Act.61 ある少女の恋歌、ギルティアの怒り

 私は、戦わない。

 戦わなくていいのだ。


 人類は初めから鍵…私を必要としない。

 人類は寿命も短く、力も小さい。

 しかし、真の危機には手を取り合い、自分達の力だけで未来を手にする、

 そうして、最終的には、鍵を、そして究極生命すら越えていく、そんな種族だ。


 事実、ある宇宙群の鍵は、誕生して早々に世界を救い、そのままそれを危険視した人類に封印された。

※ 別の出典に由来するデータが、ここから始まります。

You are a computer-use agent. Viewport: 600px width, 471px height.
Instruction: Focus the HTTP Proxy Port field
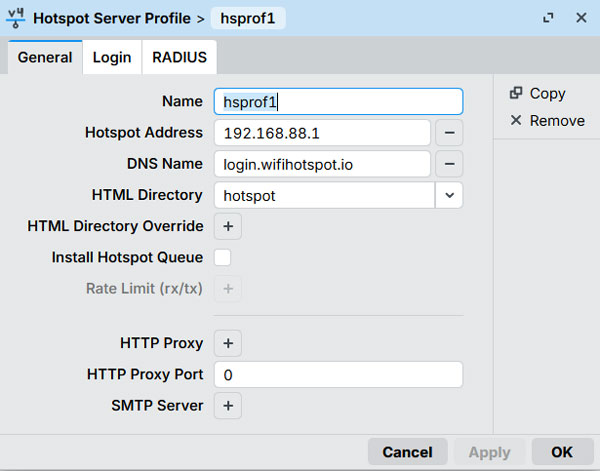tap(337, 375)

 『彼女』だけではない、今まで、世界を護ってきたかなりの数の鍵が、人間によって封印されてきた。


 鍵は一人の力には優れる。

 しかし、それはあくまで一人の力、その力がある限り、他者と繋がる事など出来はしない。

 結束した人類の力の前には、鍵の力など用を成さないのだ。

 人類は、生じる危機を自主的に解決する事が出来る。


 だから、私も人間の一人として生き、一人の少女として死んでいく事を、私は夢見ていた。

 そして、今までもずっと、己が不老不死の身体を悟られぬように各地を転々と彷徨ってきた。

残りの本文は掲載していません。